Have a look at the backdrop of the set - a bunch of upside down trees. A little surreal of course, but hey, we can run with that.
If someone came up to me and said: They aren't real trees, that's just a canvas and someone has used paint to render the illusion of trees, I would want to say: true they are't real trees, but that's not the point. The canvas is so painted to help us understand what is going on in the story - it provides the backdrop in front of which the main action takes place. The point is not so much what it is in itself, but rather the context that its creator made it to convey and its relationship to the rest of the stage and story.
Peer too hard at what the canvas is in and of itself and you miss the point entirely.
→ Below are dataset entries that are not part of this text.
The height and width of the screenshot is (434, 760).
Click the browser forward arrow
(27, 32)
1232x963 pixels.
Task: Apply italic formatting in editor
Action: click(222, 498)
Peering hard at the shadow I cast on the ground will tell you nothing of any real value about me.
In the end, peering at the universe from the scientific point of view, (the kind that has the human as the final authority) will tell you as much about the meaning of life as a canvas and the molecular structure of the paint on it can tell you about the meaning of the painting.
Unfortunately, in our quest to be our own gods, we have come to love information (amoral and impersonal) over wisdom (moral and relational), and so think that discovering encyclopedic amounts about the material canvas and paint is more important than looking at the painting and thus, whilst discovering much of value, have become ludicrously and ironically befuddled and fragmented in our thinking.
The universe is not a collection of things in themselves, but a multiplicity of relationships between things which form the glorious backdrop to the main action of history: the good news from God about his Son. And it is a symmetry (albeit pale one) of the world to come.